We can’t underestimate the intensity of the emotions that arise when we are faced with fear, therefore we can’t underestimate the BRAVERY it takes to let go of these habits or addictions.
There’s a quote by Maya Angelou that I love, but that has also made me feel at times thoroughly inadequate.
“When we know better, we do better” – Maya Angelou.
But f*ck I’ve known better for a while now, so how come I can’t get myself to do better? What is wrong with me that I can’t just alter my behaviour when I know so well how much these behaviours are unhelpful!?
Tory Eletto, a write and therapist from New York recently shared a video on her Instagram page. She talks about the importance of meeting ourselves with compassion, especially in moments when we are struggling to change patterns and behaviours we are trying to overcome.
She explains that this compassion is how we fill the gap between what we know, and what we do.
So how can we begin to find compassion for ourselves and interact with fear in a different way?

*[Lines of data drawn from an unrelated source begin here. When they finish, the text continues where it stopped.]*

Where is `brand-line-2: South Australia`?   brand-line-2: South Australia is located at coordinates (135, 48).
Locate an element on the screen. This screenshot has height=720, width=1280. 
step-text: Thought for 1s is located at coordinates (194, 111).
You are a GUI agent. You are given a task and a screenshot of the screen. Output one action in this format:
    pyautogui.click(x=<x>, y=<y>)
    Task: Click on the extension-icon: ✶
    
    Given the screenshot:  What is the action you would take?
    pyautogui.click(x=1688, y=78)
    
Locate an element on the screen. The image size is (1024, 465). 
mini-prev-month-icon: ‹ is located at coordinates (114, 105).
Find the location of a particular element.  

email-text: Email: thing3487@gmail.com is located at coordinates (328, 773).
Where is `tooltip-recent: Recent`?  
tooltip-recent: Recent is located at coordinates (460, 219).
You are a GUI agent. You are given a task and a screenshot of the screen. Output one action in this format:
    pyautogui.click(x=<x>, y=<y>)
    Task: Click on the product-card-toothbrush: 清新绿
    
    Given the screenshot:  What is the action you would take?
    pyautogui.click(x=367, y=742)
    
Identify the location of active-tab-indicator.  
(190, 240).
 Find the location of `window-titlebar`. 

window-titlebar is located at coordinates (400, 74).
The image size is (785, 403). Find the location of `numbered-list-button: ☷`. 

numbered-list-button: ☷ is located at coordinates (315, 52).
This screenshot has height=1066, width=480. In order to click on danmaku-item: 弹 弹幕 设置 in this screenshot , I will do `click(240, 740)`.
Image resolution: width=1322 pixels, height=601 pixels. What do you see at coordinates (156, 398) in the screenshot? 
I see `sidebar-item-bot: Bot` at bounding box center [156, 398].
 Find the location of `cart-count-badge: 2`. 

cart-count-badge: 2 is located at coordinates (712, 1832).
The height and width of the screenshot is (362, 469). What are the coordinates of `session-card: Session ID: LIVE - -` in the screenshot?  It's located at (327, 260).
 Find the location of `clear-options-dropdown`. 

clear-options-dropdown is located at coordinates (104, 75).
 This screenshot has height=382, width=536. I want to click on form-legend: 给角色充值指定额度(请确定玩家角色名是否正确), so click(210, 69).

Instead of avoiding everything that scares us, and instead of numbing the fear with whatever addiction or habit we may have, can we actually invite fear into our awareness?
Can we create space for us to experience this fear, explore how it feels in our bodies while being kind to ourselves?
Looking back on the iPod exercise, it may have been more helpful if I had brought some extra compassion when faced with fear.
As I experienced the surge of adrenaline and anxiety, and as invasive thoughts flooded my awareness, maybe I could have met myself with more kindness, reminding myself of how scary it is to put myself out there, but that I was safe.
My work as a nurse practitioner and the ups and downs of the dating world are two other significant sources of fear in my life.
I worry I will miss something big and that someone will suffer because of it. I worry I’m doing more harm than good, that I’m not smart enough to hold down this job and that I’ll be found out and reprimanded by the scary college of nurses of Ontario.
I worry that I’ll never find a partner, that I’m doomed to spend the rest of my life alone. I worry that I’m to blame for not having found a loving partner. I worry that something is terribly wrong with me.
As you see, fear is ever present in my life. And I imagine that it’s ever present in many others’ life as well.
My hope is that with time, and with lots of compassion, we can learn to interact with this fear.
Rather than avoiding the things that trigger fear, and rather than numbing our fear with addictions and unhelpful behavior, maybe we can start to practice self compassion as we learn to truly feel fear yet not let it take control of our lives.
May we all find the bravery required to step outside of our comfort zones, walk out onto that bridge, and dance with our fear!